Publicado em 31/3/2026, às 6h06.

A LENDA DO ATRASO DO DESENVOLVIMENTO DE CORRENTINA
Por Antonio Rocha.
Correntina já é uma senhora, vivida e experiente mas, inúmeras décadas após sua emancipação, indagam-se sobre o porquê de a cidade permanecer estagnada.
A indagação é pertinente, posto que o município já hospedou fábricas e indústrias, embora com estruturas rudimentares. Sediou, por exemplo, usinas algodoeiras e de arroz, produção agropastoril, minérios, além de ciência, imprensa escrita e qualitativa arte cênica. Contou, inclusive, com um posto fluvial voltado à exportação de mercadorias. Mas então, que gargalos bloqueiam o desenvolvimento da cidade?
Um município gerador de energia elétrica, elevado nível de riquezas produzidas pelo agronegócio, além do potencial turístico que lhe caracteriza. A percepção geral, inclusive do cidadão comum, converge para a responsabilidade das más gestões, da inabilidade administrativa e dos espúrios conchavos políticos que manipulam a população. Entretanto, há uma motivação para a qual ninguém se atina, talvez devido à obscura e embaçada realidade, laureada de misteriosos influxos transcendentais.
Trata-se do típico fenômeno que opera no âmbito da fé ou da superstição. Nos dias atuais, que a ciência e os economistas a tudo respondem, sem margens para divagações ou questionamentos de outra natureza, os movimentos pela perpetuação do atraso do município passam despercebidos. É que, há tempos, gerações foram amedrontadas pelos ritos, pelas palavras e jaculatórias do vigário local. Diziam as línguas que um certo padre, contrariado em face do pouco caso que faziam dele, da zombaria, do menosprezo e da leniência da gente da freguesia, praguejou a cidade. O sacerdote sentenciou que, doravante, nem o município nem a sua gente iria adiante. Cuspiu no chão, abanou o chapéu, sacudiu a poeira do sapato e partiu, para nunca mais retornar.

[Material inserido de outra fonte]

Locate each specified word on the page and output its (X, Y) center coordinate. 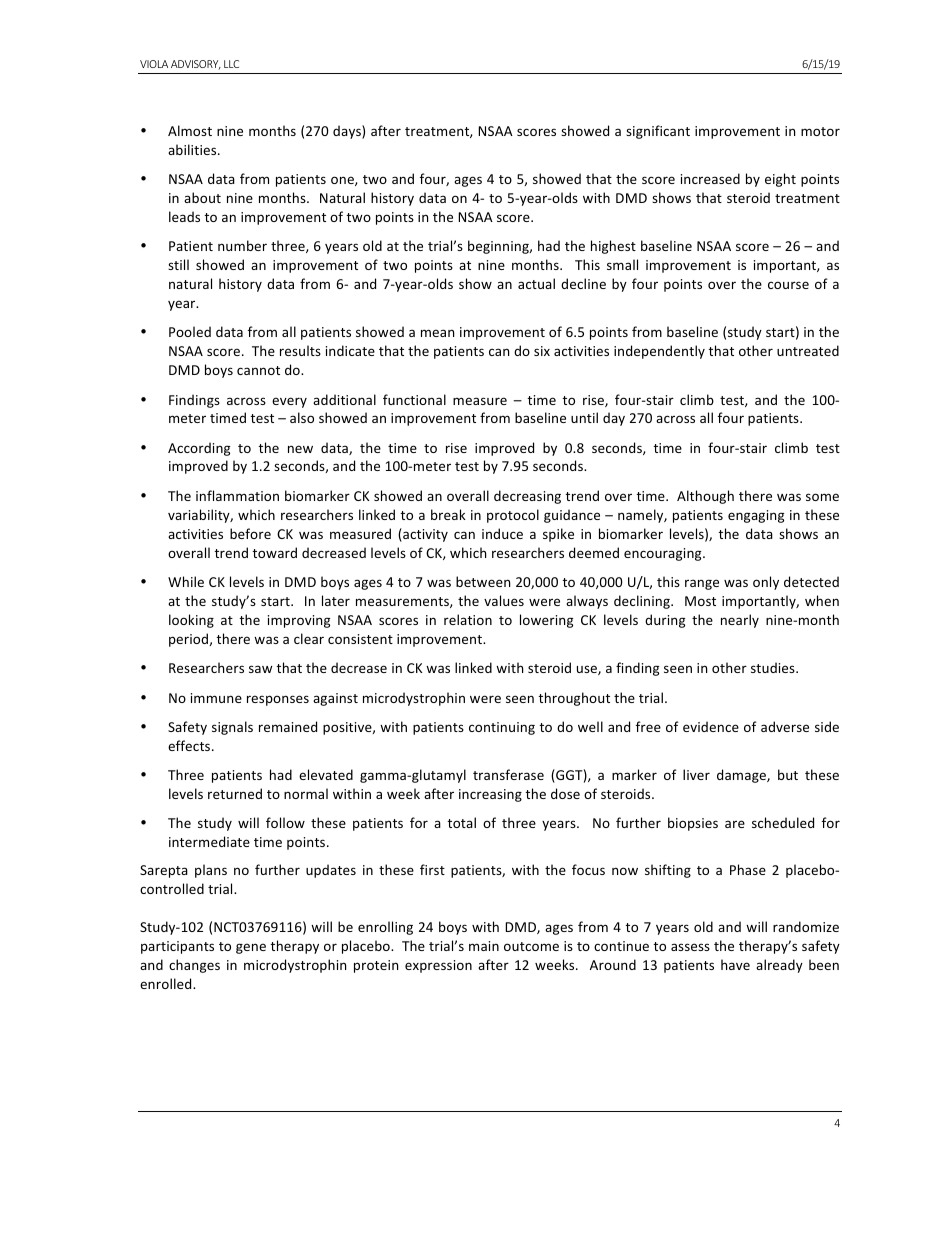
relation (468, 619)
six (542, 351)
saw (260, 669)
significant (658, 132)
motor (820, 131)
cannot (258, 370)
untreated (808, 350)
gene (251, 948)
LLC (231, 64)
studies (774, 667)
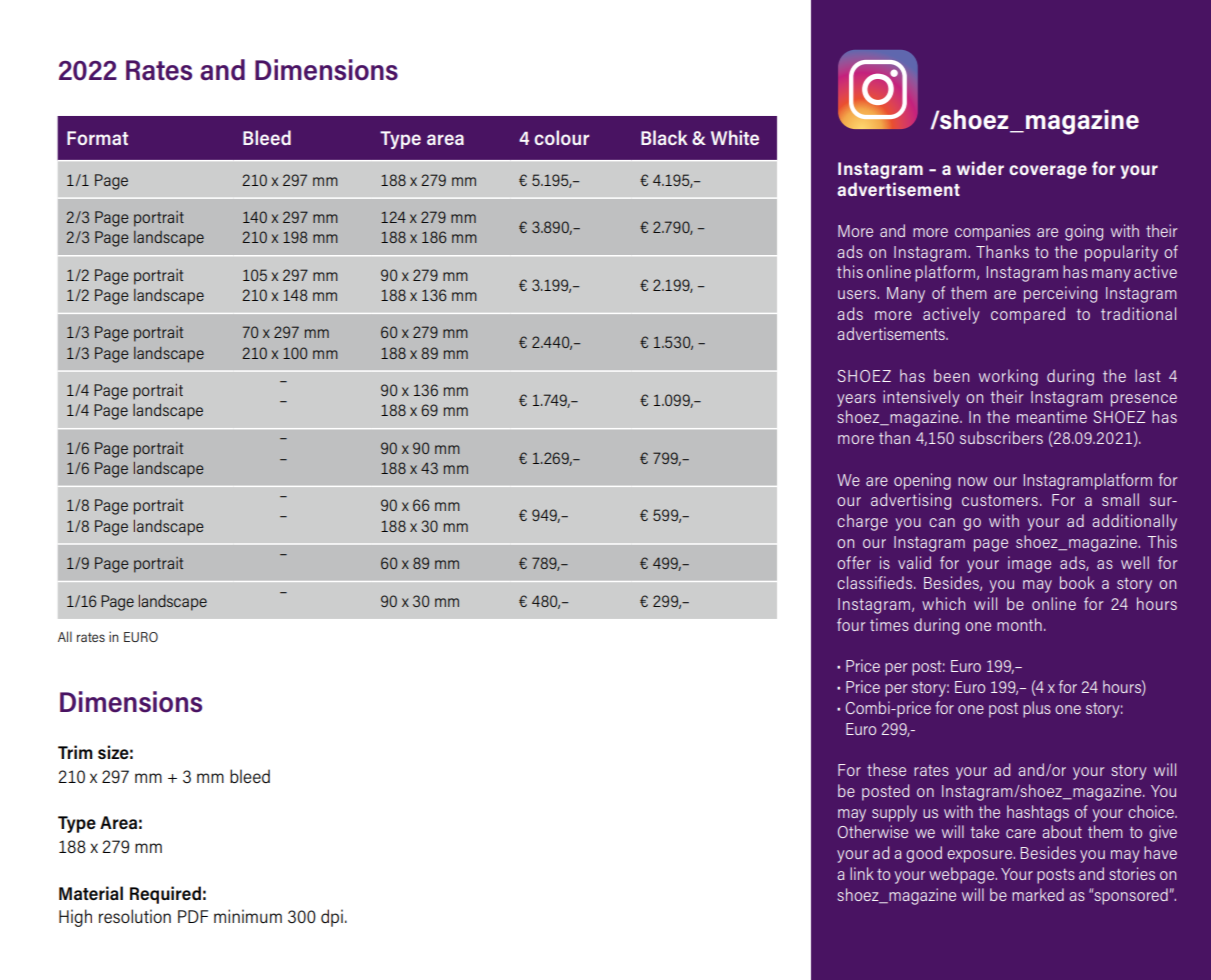 This image has width=1211, height=980. I want to click on compared, so click(1028, 315).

Dizem que, depois disso, a cidade ficou muito tempo sem vigário, enquanto a população comia o pão que o diabo amassou. Suplicaram, então, por um novo padre, mas a região nunca mais foi a mesma. De lá para cá a toada é essa. Uma cidade com um PIB do tamanho do de Correntina, além de entrecortada por rios e terras agricultáveis, por que o município permanece o mesmo de tempos atrás? Em que pese a propalada lenda da praga contra a cidade, eu mesmo nunca tinha ouvido falar dela. Tinha ouvido, porém, que a praga fora dirigida para o distrito do Mocambo. O boato era de que ali o vigário não teve vida fácil. Era “um tal” de furar os pneus do Jeep, tomar cachaça na porta da igreja, fazer arruaças e desordens. Contudo, muitas pessoas achavam que Correntina também fora praguejada, pois sofria do mesmo mal. É sabido que inúmeras vezes o Jeep do padre André teve os pneus furados e fora empurrado ladeira abaixo, isto é verdade! Costumavam, também, apertar a buzina do carro, na hora da santa missa.
Mas será mesmo verdade que a praga do padre fez esse estrago todo, ou alguém quer se esconder por trás dessa lenda? Não acredito! Padre é do bem e, qualquer forma, é incompreensível a lentidão de Correntina na sua marcha para o progresso. Pior do que isto é a sua insensibilidade na partilha e na distribuição das riquezas, ou mesmo na geração de empregos. Que os nossos gestores não usem tal argumentação macabra, nem se escondam por trás da suposta maldição do padre, para justificarem as suas inoperâncias.